▶ [REQUEST]: Copy the records from the line that has "You are a computer-use" through the line that has "[x=149, y=93]", renaming "Instruction" to "Command" and leaving everything else unchanged. Give only those lines.

▶ [DATA SUPPLIED]:
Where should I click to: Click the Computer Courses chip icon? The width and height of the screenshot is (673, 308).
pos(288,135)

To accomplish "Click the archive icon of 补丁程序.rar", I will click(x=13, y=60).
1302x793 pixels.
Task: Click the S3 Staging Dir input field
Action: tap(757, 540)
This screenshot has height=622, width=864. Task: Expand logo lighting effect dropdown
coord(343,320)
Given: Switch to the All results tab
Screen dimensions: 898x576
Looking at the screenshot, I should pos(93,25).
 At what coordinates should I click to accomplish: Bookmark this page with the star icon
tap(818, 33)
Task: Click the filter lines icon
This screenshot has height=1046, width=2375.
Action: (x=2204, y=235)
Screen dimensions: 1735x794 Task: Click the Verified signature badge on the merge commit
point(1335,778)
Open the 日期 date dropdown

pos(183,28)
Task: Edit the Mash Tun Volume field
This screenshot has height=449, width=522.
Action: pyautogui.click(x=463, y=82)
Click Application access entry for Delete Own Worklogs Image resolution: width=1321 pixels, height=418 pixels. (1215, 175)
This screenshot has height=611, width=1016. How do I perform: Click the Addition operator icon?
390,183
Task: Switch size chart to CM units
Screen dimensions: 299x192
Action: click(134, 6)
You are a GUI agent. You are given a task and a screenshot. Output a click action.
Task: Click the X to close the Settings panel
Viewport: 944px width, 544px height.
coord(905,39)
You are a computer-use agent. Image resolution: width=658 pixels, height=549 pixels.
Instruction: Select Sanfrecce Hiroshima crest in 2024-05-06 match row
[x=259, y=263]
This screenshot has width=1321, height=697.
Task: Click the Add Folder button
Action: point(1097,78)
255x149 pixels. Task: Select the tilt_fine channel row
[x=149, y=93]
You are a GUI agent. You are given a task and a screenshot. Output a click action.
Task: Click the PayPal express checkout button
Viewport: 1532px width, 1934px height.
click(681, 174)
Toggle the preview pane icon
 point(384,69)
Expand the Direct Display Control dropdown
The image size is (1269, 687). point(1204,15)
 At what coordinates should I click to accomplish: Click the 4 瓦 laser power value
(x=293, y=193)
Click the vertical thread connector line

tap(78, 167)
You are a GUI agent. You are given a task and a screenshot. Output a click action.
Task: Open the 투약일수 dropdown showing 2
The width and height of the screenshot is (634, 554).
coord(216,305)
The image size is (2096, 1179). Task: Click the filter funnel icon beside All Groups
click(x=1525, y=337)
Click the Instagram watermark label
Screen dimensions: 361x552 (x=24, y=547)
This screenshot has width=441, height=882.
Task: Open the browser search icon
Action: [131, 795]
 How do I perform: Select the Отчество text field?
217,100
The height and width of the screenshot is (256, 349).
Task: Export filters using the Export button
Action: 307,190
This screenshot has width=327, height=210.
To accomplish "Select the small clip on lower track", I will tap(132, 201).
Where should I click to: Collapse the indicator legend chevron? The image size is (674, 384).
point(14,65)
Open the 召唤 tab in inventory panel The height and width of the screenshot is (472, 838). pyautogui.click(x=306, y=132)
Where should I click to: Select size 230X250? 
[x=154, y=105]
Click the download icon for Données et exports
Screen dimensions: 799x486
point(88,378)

▶ [SOLVED PROBLEM]:
You are a computer-use agent. Image resolution: width=658 pixels, height=549 pixels.
Command: Select Sanfrecce Hiroshima crest in 2024-05-06 match row
[x=259, y=263]
This screenshot has width=1321, height=697.
Task: Click the Add Folder button
Action: point(1097,78)
255x149 pixels. Task: Select the tilt_fine channel row
[x=149, y=93]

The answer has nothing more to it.